Эта тема раздражала его, он встал с кровати. Она увидела в проеме окна силуэт плотной мужской фигуры. Николай поставил диск в музыкальном центре. Подсветка из приемника подкрасила комнату синим цветом.
– Я пойду в душ.
– Ты торопишься меня смыть?
Он подошел к кровати, где она лежала, поцеловал и сказал:
– Нет. Тебя смывать не хочу. Приходи ко мне.
Мила осталась одна и только теперь осмотрелась. На всех стенах горизонтально и вертикально, специальными приспособлениями были пристегнуты лыжи, и на каждой паре висела табличка, где, когда, на каких соревнованиях эта пара принесла ее обладательнице ту или иную медаль.
У изголовья кровати крепились маленькие детские лыжи с забытыми креплениями на черных резинках. Людмила вспомнила – у нее в детстве были точно такие. В Червонопартизанске снег то выпадет, то растает, и от зимних уроков физкультуры у нее осталось одна картинка – пронизывающий ветер, она несет лыжи и портфель. Лыжи выпадают из рук, с загнутых концов кольца на палках спадают, разлетаются в разные стороны, она пытается их закрепить снова и снова, и так с мучениями доходит до школы. Там узнает, что урок отменяется. Лыжи хочется бросить, сломать, но их так долго доставал отец, а потом, сверяя каждое свое действие с клочком инструкции, устанавливал крепления, что они становились тем, без чего жить нельзя. На следующей неделе все повторялось, урок опять отменяли, а потом кончалась короткая украинская зима. Иногда на лыжи она так и не становилась ни разу, только носила их туда и обратно все три месяца.

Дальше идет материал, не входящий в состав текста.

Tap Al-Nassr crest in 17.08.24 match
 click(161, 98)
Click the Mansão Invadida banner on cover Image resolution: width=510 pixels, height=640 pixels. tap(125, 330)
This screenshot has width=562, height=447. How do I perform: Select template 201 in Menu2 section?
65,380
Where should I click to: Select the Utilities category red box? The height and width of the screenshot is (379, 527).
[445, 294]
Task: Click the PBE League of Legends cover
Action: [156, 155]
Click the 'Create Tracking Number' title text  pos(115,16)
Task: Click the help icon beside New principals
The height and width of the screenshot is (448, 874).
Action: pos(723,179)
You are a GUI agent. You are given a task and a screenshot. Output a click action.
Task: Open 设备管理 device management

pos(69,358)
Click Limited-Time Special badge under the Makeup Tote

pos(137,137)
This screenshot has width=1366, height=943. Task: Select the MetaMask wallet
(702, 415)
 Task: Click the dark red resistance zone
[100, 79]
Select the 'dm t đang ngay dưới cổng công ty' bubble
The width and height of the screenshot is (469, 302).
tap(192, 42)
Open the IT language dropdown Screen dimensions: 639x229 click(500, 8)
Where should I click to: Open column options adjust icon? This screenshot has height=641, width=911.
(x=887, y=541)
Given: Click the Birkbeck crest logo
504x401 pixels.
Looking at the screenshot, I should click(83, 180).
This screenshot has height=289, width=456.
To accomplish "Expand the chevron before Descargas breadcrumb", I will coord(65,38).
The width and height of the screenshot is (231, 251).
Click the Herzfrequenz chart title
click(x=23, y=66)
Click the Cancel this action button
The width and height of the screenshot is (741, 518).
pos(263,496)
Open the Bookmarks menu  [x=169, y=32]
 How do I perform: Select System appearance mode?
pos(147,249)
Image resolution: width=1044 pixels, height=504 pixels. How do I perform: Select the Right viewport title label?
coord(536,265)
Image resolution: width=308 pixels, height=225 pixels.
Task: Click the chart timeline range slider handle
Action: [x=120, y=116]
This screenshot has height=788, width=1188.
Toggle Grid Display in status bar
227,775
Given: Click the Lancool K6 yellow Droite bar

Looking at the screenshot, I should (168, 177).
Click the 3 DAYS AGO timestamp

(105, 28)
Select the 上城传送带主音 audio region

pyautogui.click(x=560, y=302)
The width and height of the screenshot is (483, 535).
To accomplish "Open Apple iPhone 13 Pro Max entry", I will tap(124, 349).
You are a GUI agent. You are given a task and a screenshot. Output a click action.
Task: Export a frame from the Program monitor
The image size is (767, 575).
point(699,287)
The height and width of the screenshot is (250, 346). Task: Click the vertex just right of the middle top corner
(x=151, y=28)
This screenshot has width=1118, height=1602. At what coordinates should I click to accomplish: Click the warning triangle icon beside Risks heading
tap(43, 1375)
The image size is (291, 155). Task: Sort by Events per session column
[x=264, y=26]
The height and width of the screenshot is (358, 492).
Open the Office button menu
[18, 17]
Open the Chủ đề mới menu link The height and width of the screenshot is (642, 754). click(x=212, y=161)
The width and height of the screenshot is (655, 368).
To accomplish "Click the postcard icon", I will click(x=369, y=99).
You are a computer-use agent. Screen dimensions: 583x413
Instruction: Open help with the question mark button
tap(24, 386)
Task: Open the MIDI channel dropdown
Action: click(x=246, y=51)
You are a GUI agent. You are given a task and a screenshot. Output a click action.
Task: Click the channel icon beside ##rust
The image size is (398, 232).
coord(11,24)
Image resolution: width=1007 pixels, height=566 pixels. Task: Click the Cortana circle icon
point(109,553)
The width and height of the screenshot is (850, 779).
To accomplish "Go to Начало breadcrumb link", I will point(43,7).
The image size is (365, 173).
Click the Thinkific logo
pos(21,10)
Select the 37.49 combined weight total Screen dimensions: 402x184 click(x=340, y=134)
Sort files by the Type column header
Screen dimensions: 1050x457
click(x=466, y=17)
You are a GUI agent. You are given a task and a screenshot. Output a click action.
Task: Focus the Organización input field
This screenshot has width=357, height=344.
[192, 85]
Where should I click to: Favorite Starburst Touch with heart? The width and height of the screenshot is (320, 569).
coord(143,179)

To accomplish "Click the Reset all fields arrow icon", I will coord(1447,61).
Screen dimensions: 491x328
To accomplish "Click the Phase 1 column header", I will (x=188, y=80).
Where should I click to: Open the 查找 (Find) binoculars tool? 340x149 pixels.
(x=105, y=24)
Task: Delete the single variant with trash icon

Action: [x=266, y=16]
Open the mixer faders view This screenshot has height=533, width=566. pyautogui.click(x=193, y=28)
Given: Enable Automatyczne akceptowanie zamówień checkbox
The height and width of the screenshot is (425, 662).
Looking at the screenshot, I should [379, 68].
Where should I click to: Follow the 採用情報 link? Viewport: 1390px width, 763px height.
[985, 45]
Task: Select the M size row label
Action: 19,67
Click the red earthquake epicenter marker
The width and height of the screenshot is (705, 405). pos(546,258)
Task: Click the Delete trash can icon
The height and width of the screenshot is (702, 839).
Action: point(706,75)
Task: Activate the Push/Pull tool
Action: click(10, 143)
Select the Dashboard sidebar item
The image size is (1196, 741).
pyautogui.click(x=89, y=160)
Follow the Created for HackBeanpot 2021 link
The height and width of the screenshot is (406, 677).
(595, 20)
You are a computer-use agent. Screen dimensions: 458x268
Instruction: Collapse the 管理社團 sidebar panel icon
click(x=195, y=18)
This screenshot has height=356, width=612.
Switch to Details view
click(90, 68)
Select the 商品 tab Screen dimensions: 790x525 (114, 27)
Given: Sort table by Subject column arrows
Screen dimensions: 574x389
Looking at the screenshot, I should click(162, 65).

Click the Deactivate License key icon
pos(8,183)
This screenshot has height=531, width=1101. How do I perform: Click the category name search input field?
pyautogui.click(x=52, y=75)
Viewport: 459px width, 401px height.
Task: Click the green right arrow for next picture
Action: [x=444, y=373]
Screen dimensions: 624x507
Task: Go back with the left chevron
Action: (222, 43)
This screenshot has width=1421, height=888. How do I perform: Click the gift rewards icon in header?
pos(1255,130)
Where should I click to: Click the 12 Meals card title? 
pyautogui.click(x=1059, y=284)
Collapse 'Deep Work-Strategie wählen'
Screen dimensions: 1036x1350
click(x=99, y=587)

Мила встала с кровати, завернулась в одеяло, подошла к стене и прочитала первую попавшуюся табличку на лыжной паре: «1998 год. Финляндия. Чемпионат Европы. 15 км. Гонка преследования. Бронзовая медаль». За этой надписью был целый незнакомый мир. Она поняла, что заглянула туда, где не могла оказаться никак и никогда.